(begin)
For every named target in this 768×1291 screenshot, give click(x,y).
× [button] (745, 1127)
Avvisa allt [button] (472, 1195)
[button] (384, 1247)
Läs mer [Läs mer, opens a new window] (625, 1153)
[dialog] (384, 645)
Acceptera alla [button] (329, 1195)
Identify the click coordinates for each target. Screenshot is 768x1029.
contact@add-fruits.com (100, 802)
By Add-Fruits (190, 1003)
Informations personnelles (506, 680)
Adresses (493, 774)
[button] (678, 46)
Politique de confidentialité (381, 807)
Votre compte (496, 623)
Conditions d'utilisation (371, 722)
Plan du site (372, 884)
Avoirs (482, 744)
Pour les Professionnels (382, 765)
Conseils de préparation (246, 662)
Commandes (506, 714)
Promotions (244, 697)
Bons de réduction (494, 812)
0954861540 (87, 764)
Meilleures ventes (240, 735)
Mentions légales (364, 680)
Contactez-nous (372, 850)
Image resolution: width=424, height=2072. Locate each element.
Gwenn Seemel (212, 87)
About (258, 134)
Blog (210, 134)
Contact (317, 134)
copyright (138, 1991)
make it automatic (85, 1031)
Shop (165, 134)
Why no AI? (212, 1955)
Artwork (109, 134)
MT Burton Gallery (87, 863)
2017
(end)
### What to do:
Can you quote all of the items above word for word, line by line, without changing anything?

### Solution to this problem:
For every named target in this 768×1291 screenshot, give click(x,y).
× [button] (745, 1127)
Avvisa allt [button] (472, 1195)
[button] (384, 1247)
Läs mer [Läs mer, opens a new window] (625, 1153)
[dialog] (384, 645)
Acceptera alla [button] (329, 1195)
Identify the click coordinates for each target. Screenshot is 768x1029.
contact@add-fruits.com (100, 802)
By Add-Fruits (190, 1003)
Informations personnelles (506, 680)
Adresses (493, 774)
[button] (678, 46)
Politique de confidentialité (381, 807)
Votre compte (496, 623)
Conditions d'utilisation (371, 722)
Plan du site (372, 884)
Avoirs (482, 744)
Pour les Professionnels (382, 765)
Conseils de préparation (246, 662)
Commandes (506, 714)
Promotions (244, 697)
Bons de réduction (494, 812)
0954861540 (87, 764)
Meilleures ventes (240, 735)
Mentions légales (364, 680)
Contactez-nous (372, 850)
Image resolution: width=424, height=2072. Locate each element.
Gwenn Seemel (212, 87)
About (258, 134)
Blog (210, 134)
Contact (317, 134)
copyright (138, 1991)
make it automatic (85, 1031)
Shop (165, 134)
Why no AI? (212, 1955)
Artwork (109, 134)
MT Burton Gallery (87, 863)
2017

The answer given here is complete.